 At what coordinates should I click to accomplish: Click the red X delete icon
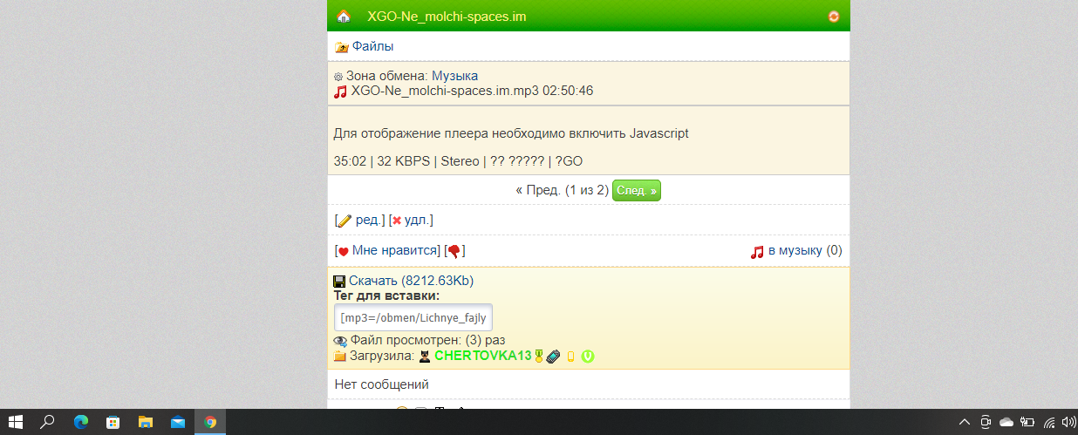click(x=397, y=221)
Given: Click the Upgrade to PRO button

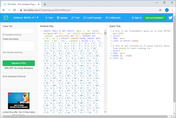Looking at the screenshot, I should 18,63.
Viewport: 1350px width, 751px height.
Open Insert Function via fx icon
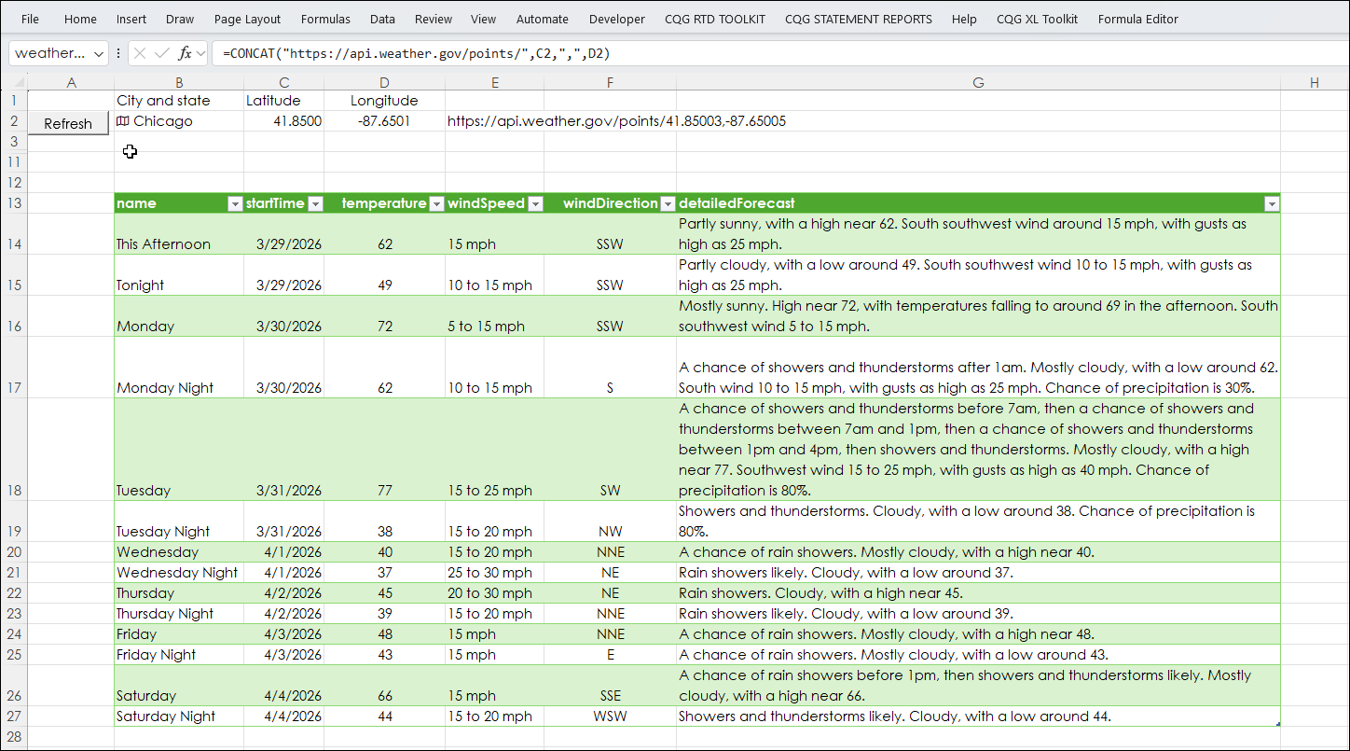coord(186,53)
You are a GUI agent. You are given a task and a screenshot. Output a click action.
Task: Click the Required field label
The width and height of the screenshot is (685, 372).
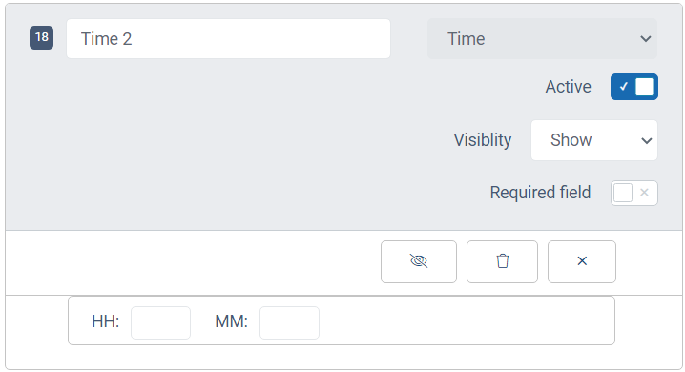click(x=540, y=193)
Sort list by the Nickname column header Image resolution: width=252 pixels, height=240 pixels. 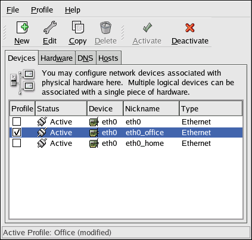[151, 108]
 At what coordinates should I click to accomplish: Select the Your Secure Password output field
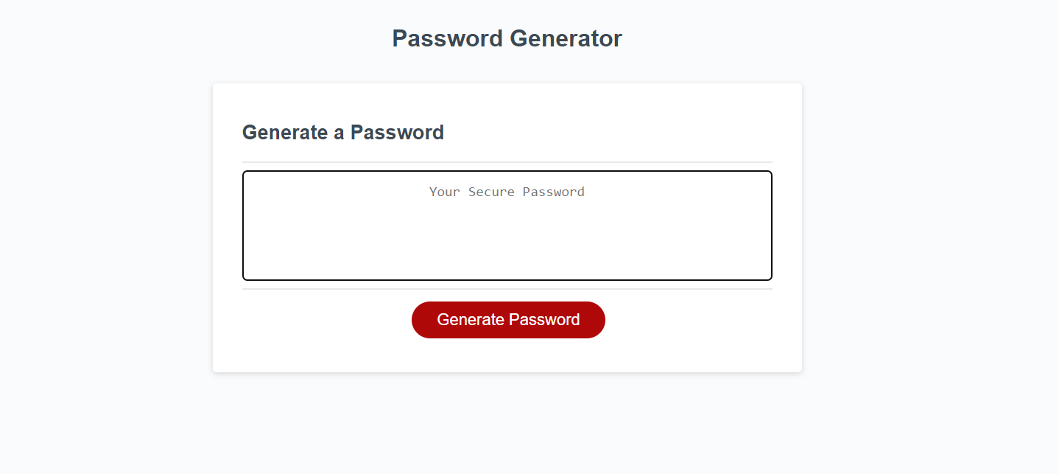[507, 225]
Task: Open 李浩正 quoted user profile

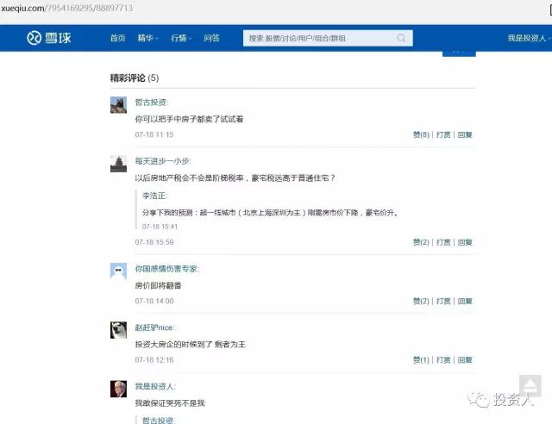Action: click(154, 196)
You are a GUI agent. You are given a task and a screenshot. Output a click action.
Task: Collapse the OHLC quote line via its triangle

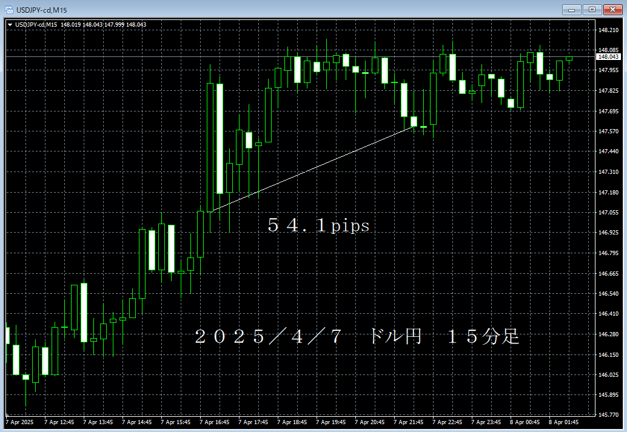click(x=10, y=24)
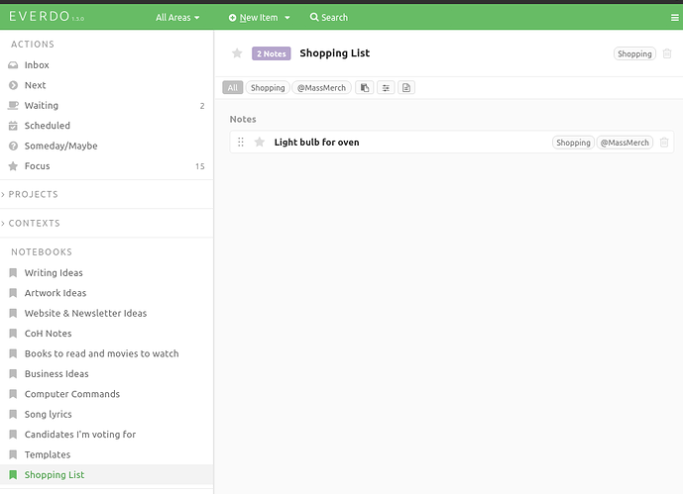This screenshot has width=683, height=494.
Task: Click the paste clipboard icon in filter bar
Action: point(365,88)
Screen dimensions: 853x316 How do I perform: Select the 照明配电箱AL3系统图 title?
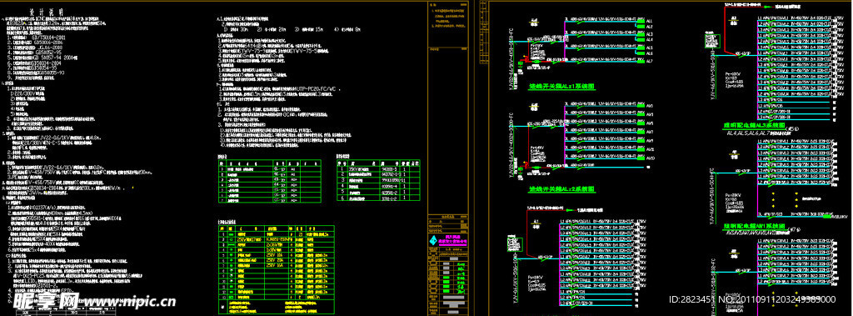pos(755,125)
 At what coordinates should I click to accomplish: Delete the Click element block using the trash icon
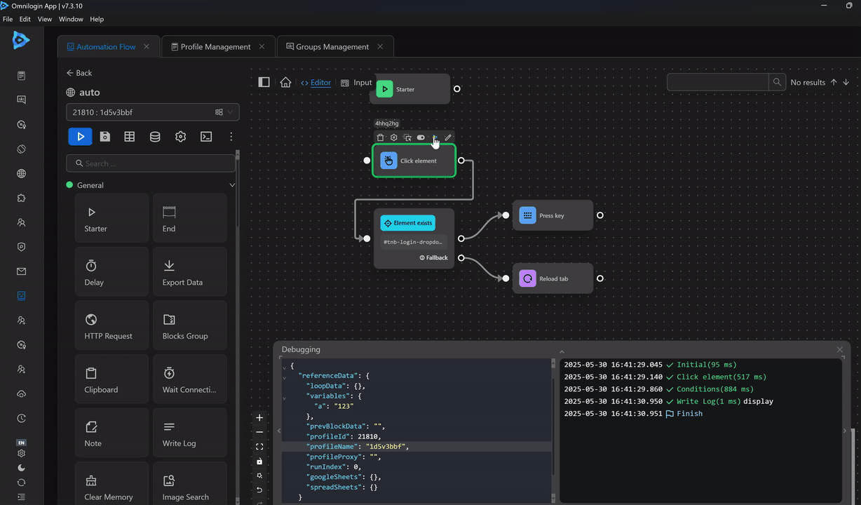380,137
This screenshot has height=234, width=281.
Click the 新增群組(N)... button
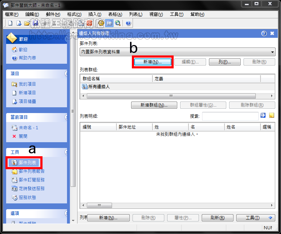pyautogui.click(x=154, y=105)
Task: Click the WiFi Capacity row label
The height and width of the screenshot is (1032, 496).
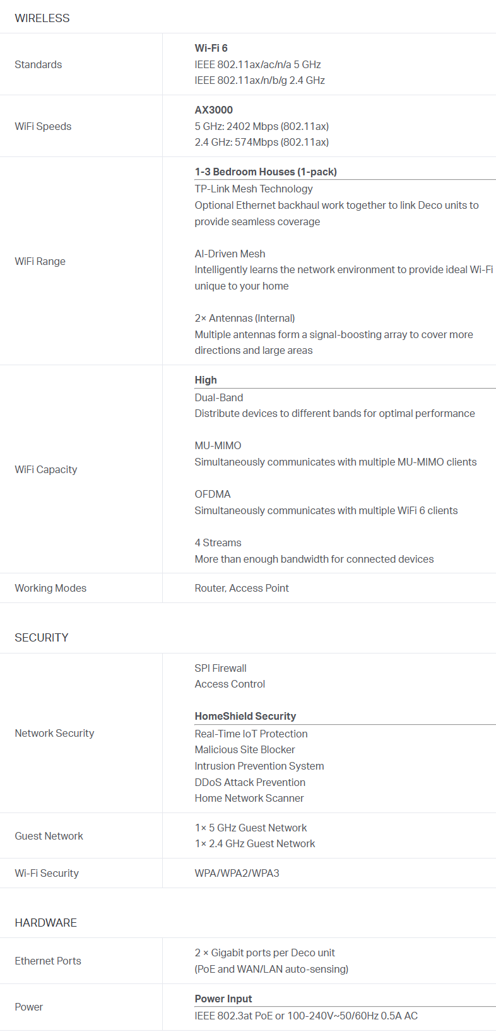Action: [46, 469]
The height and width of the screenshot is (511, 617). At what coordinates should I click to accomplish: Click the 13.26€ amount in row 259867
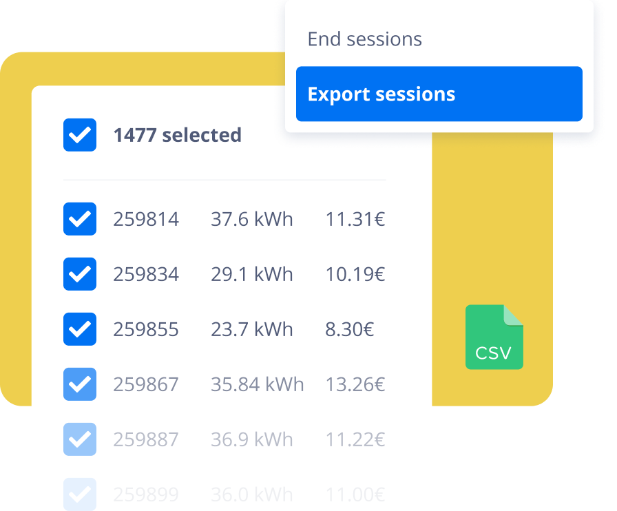[x=355, y=385]
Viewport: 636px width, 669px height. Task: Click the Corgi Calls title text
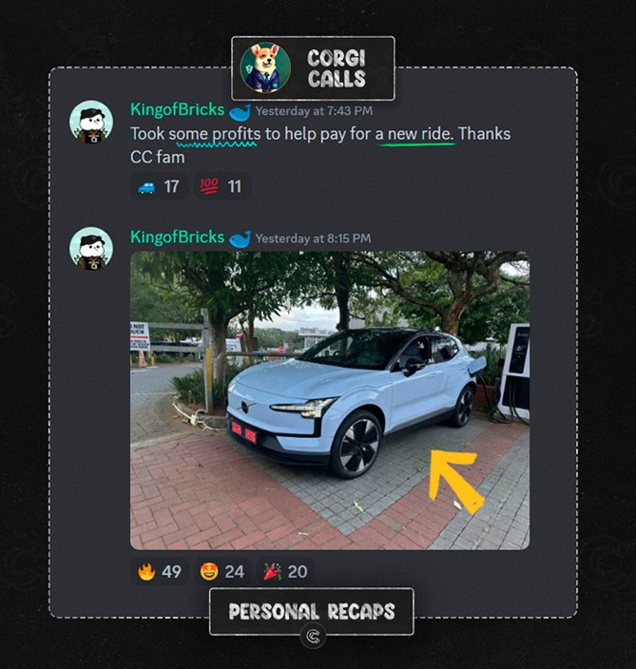point(337,68)
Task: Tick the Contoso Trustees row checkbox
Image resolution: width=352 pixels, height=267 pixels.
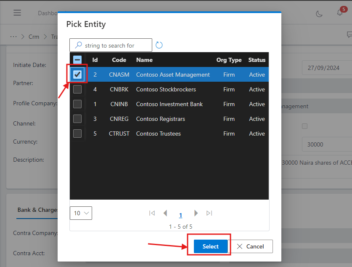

==*==

### WORK REQUEST:
Write out each line exactly, from the one containing "Task: Collapse the" through the end of the entries, and skip the pictures.

### EXERCISE ANSWER:
Task: Collapse the OHLC quote line via its triangle

click(x=10, y=24)
This screenshot has width=683, height=494.
Task: Click the paste clipboard icon in filter bar
Action: point(365,88)
Screen dimensions: 853x316 How do I perform: Select the 照明配电箱AL3系统图 title?
pos(755,125)
 At what coordinates should I click to accomplish: Delete the Click element block using the trash icon
380,137
This screenshot has height=234, width=281.
Click the 新增群組(N)... button
pyautogui.click(x=154, y=105)
Task: Click the WiFi Capacity row label
The height and width of the screenshot is (1032, 496).
Action: [46, 469]
The height and width of the screenshot is (511, 617). At what coordinates should I click to accomplish: Click the 13.26€ amount in row 259867
[x=355, y=385]
Viewport: 636px width, 669px height. Task: Click the Corgi Calls title text
point(337,68)
Task: Tick the Contoso Trustees row checkbox
Image resolution: width=352 pixels, height=267 pixels.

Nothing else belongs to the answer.